The Pope tells me what the music was like in Venice when he went there... he had to change everything. There were two executions of a Mass by Palestrina, directed by (Monsignor) Perosi. Success, the enthusiasm of the faithful. The first time they were charmed; the second time they were enchanted... We shall have a fight on our hands, but we have had worse here in Rome. He speaks of his dear Benedictines of Solesmes... 'Holy Father, you should have taken the name Gregory.' And the Pope, somewhat embarassed, makes a gesture of protest: 'I should sign as Gregory XVIII! That would have been frightening!'"
On another occasion the Pope told Bellaigue: "I want my people to pray in beauty." As he had promised, Pius X quickly issued notable documents on reform in Church music: the Motu Proprio of November 22, 1903, a letter dated December 8, 1903 (the Immaculate Conception would be a pledge of purity), the decree Urbis et Orbis of the Sacred Congregation of Rites on January 8, 1904. His urgency broke through every bureaucratic delay; he was a workman who had no time to lose. In the decree there is a summarizing of the Pope's work of reform: restoration of the primitive use of Gregorian chant in the church; a listing of the principal prescripts designed by it, to promote and strengthen the sanctity and dignity of liturgical music in a juridical code of sacred music having the force of law. All contrary privileges, no matter how long established, were abrogated. But there was encouragement for modern sacred music in the spirit of Palestrina, illustrated by Perosi.

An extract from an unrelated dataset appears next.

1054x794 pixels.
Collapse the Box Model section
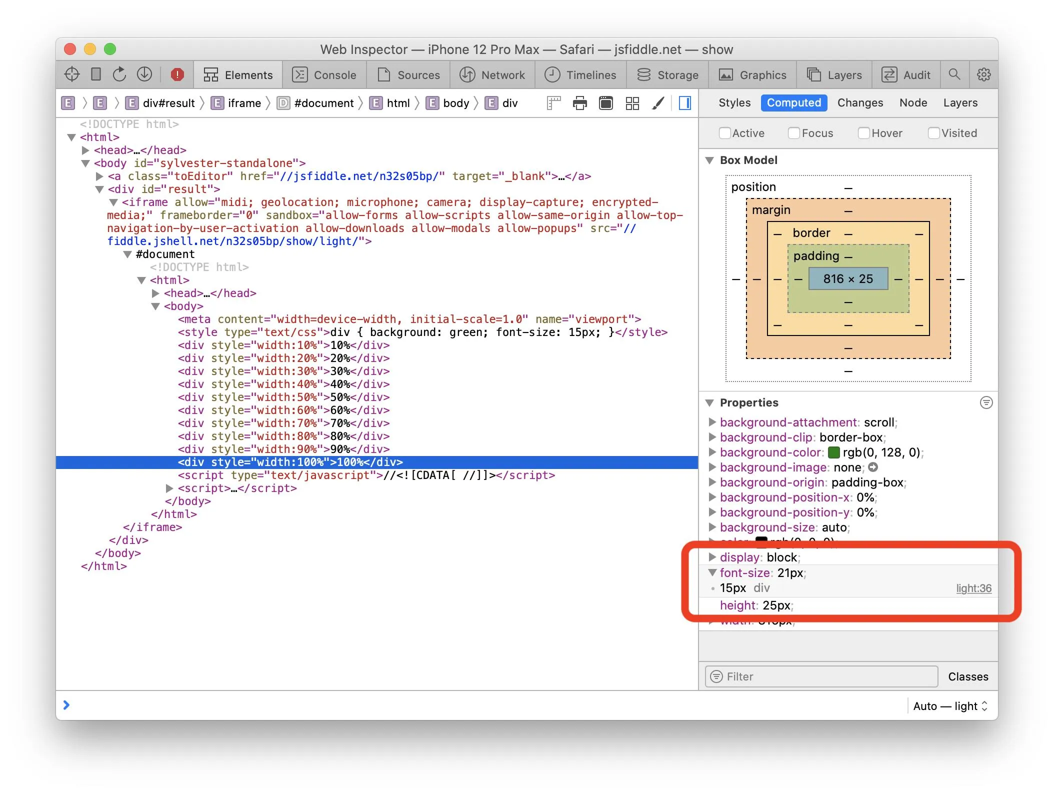pos(710,160)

|Blessed Alfredo Ildefonso Cardinal Schuster/Wikipedia|
The words were followed by action. In deference to the Motu Proprio, there was established, at the beginning of 1911, the Advanced School of Sacred Music, to teach Gregorian chant, harmony, organ, and so forth; and it was staffed by capable experts such as Dom Ildefonso Schuster, Monsignor Antonio Rella, Licinio Refice, Capocci, and Boezi.—pp.174-175.